Task objective - Please return every record exactly as written, leaving out the pictures.

Source material -
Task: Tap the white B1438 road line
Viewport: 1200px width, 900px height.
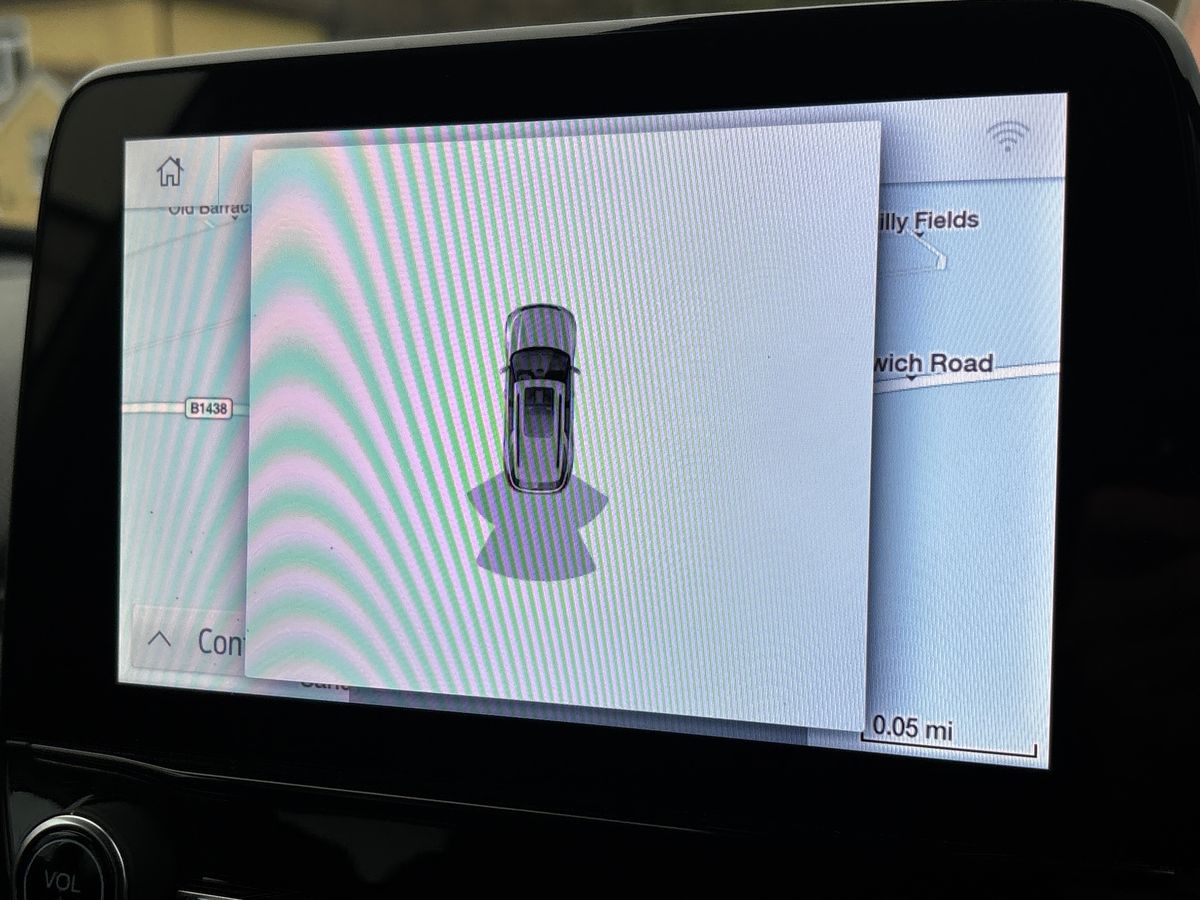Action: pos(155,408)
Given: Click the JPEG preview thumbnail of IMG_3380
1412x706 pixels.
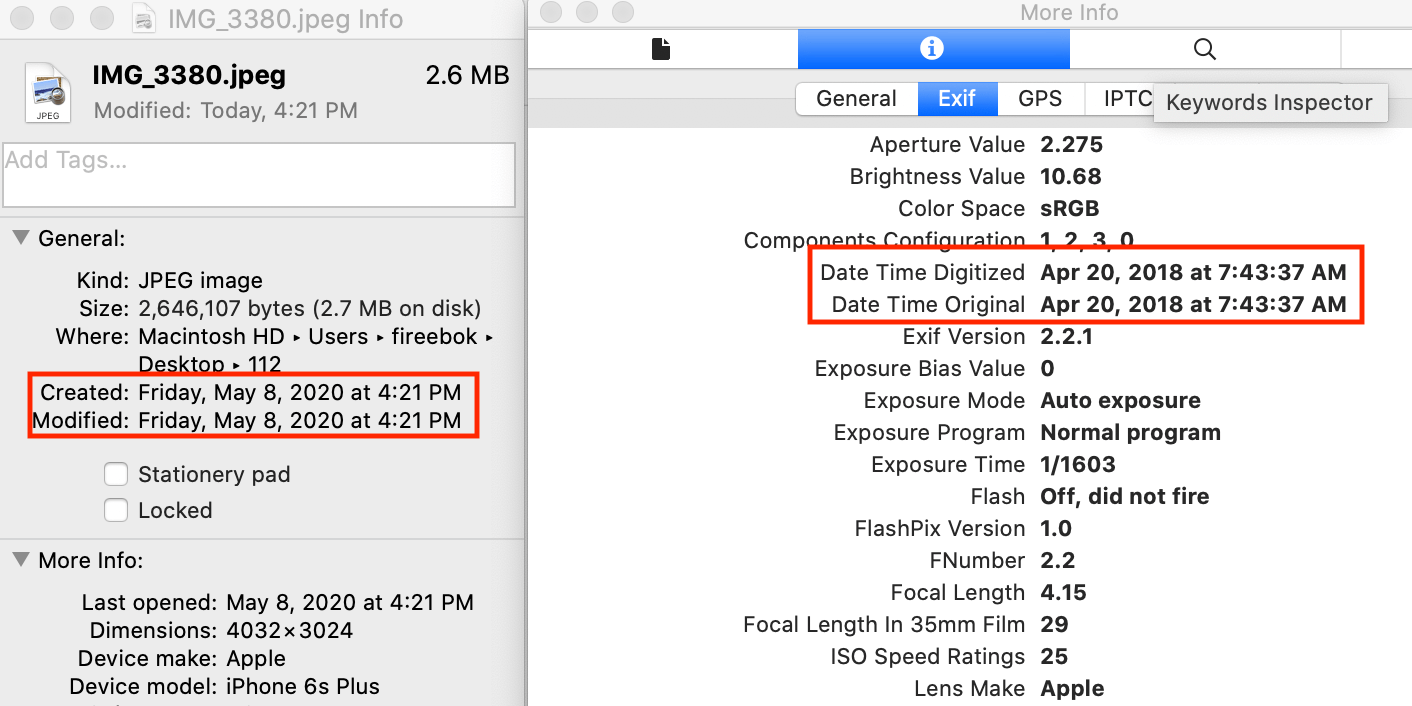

Your solution -
Task: Tap the white B1438 road line
Viewport: 1200px width, 900px height.
Action: pos(155,408)
Given: Click the JPEG preview thumbnail of IMG_3380
1412x706 pixels.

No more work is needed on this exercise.